The car is owned by Frank Gardner, general manager of the New York Oil Company of Washington, and in charge of the test well on Fairview Heights. Mr. Gardner declared that when he left the residence of S.E. Adair, 112 East Third Street, to get to his car, which he had parked in the alley, he saw only the tracks. He followed the tracks, tracing its progress down the alley, past the other car and the concrete and gravel pile to the high school.

Workmen on I Street saw the car approaching and when it dodged the concrete and gravel pile hurried to “bawl out” the driver for running on fresh concrete. The workmen said the car could hardly have pursued its course more accurately if piloted by a driver. — Aberdeen Bulletin, August 4, 1925

Finally, the ability to take a non-event and blow it totally out of proportion is far from new…

COP’ RIDES ON AMBULANCE, AND CROWD FOLLOWS, SCENTING TRAGEDY — The ease with which a crowd can gather was demonstrated yesterday when an ambulance call was turned in from a house at the corner of First and Chicago streets. A policeman happened to be at the barn when the call came in and he was impressed into service to carry the stretcher.

Down the street went the ambulance with the alarm gong loudly clanging and the blue coat riding on the driver’s seat. The appearance of the ambulance, the presence of the policeman, the clanging gong and the rapid movement of the vehicle aroused the people who saw it, and with one accord they all turned and ran after the speeding ambulance. Others saw the rush and joined ‘in the procession.’

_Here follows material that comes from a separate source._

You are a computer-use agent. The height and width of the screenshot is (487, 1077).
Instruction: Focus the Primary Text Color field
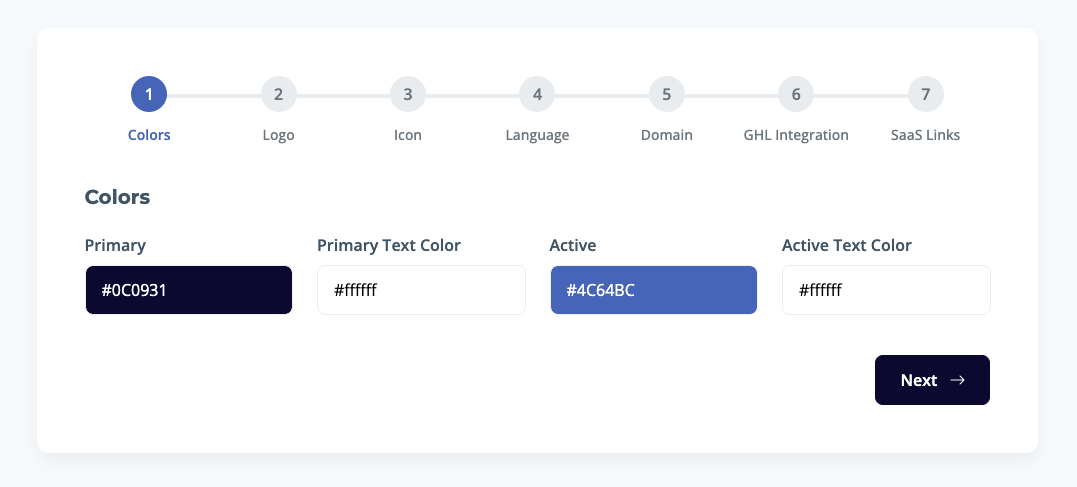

“What’s the matter?” gasped a fat man as he waddled in the wake of the throng,

“Dunno,” replied another, as he speeded and passed slower ones in the race.

”Look at the cop on the ambulance,” cried a watcher in a doorway attracted by the gong. “Somebody must be shot,” and bareheaded he hotfooted it from his home and joined the mad rush.

Somebody heard his last remark, and instantly the word passed that a man had been shot and before the rush finally ended it was three men who had been killed. As the rushing, panting throng drew up at the house where the ambulance stopped, inquiry was on every lip.

“How’d it happen?” said everybody in concert.

“Who’s the man?” squeaked a thin man with a high falsetto as he mopped the perspiration from his bare — very bare — brow and gasped for breath.

“Did da gat da faller?” inquired a light-haired individual with a red necktie and a little round derby.

And so on all down the line. It was estimated that fully 500 men, women, and children crowded around the ambulance and the house, everybody asking of everybody else about the trouble. Nobody knew. They only knew that they had joined the rush because other people were there. From every street in the neighborhood came the populace, even to bareheaded women wheeling baby carriages and in all conditions of morning toilette. All wanted to get in on the excitement.

Finally, the policeman emerged from the house and quietly informed some of the crowd that a man in the house had been taken sick and had called the ambulance to take him to the hospital.

That was all. Another sensation had been spoiled and sorrowfully the crowd dispersed, each claiming that he had ran because the other fellow did.

And all because a policeman rode with the driver on an ambulance. — Aberdeen Bulletin, June 21, 1909

Roy Vataja is the son of Finnish immigrants and very cynical that humans will ever achieve the wisdom they are capable of.